━━ Material for the task ━━
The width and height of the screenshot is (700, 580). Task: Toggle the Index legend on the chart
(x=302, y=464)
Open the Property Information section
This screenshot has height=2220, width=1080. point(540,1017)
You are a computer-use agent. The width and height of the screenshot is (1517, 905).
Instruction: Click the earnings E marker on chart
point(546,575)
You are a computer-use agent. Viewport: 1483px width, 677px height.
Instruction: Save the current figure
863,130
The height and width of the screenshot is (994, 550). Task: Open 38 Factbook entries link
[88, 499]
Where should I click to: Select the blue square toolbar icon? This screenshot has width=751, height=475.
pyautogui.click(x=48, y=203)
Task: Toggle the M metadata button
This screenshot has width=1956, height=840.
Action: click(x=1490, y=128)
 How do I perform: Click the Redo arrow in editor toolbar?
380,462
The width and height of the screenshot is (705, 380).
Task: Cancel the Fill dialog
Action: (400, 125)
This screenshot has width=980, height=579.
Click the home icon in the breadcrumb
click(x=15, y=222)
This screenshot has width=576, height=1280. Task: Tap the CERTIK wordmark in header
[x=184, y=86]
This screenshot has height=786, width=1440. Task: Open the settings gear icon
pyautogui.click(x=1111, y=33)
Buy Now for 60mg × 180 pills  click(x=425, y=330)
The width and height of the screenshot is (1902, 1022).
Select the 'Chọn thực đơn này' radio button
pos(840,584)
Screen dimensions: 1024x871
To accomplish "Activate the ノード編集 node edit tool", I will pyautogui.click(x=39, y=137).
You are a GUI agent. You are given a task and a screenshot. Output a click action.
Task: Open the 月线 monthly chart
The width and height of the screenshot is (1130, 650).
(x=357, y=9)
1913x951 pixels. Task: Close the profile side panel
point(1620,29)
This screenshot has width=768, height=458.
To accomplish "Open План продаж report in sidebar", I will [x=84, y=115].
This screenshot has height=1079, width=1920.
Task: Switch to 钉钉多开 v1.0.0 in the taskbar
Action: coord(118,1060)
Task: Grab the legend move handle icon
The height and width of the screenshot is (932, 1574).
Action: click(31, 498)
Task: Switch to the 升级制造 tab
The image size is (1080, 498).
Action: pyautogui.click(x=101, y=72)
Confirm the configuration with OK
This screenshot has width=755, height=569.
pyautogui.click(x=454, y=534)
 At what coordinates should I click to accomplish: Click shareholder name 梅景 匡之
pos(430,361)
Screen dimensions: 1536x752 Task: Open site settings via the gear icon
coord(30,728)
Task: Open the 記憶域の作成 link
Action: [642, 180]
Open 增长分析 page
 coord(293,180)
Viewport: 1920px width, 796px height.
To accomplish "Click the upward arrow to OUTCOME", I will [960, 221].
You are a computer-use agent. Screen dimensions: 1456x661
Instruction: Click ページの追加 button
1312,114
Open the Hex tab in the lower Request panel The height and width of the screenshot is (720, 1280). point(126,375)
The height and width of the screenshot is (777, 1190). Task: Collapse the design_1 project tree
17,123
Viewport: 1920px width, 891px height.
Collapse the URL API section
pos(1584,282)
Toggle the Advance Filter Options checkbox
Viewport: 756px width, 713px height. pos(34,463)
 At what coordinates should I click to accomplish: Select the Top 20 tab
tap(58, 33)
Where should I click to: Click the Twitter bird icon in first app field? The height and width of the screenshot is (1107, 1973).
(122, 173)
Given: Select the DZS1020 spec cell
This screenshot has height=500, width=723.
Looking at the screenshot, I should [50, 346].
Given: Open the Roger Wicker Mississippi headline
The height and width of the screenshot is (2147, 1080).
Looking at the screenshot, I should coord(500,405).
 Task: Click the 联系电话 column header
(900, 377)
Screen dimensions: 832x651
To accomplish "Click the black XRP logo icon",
━━━
Please reproduce the lines from the line with "Click the home icon in the breadcrumb" to the line with "This screenshot has width=768, height=458.", both ends included, exactly as they appear above.

**Answer area**
Click the home icon in the breadcrumb
click(x=15, y=222)
This screenshot has width=576, height=1280. Task: Tap the CERTIK wordmark in header
[x=184, y=86]
This screenshot has height=786, width=1440. Task: Open the settings gear icon
pyautogui.click(x=1111, y=33)
Buy Now for 60mg × 180 pills  click(x=425, y=330)
The width and height of the screenshot is (1902, 1022).
Select the 'Chọn thực đơn này' radio button
pos(840,584)
Screen dimensions: 1024x871
To accomplish "Activate the ノード編集 node edit tool", I will pyautogui.click(x=39, y=137).
You are a GUI agent. You are given a task and a screenshot. Output a click action.
Task: Open the 月线 monthly chart
The width and height of the screenshot is (1130, 650).
(x=357, y=9)
1913x951 pixels. Task: Close the profile side panel
point(1620,29)
This screenshot has width=768, height=458.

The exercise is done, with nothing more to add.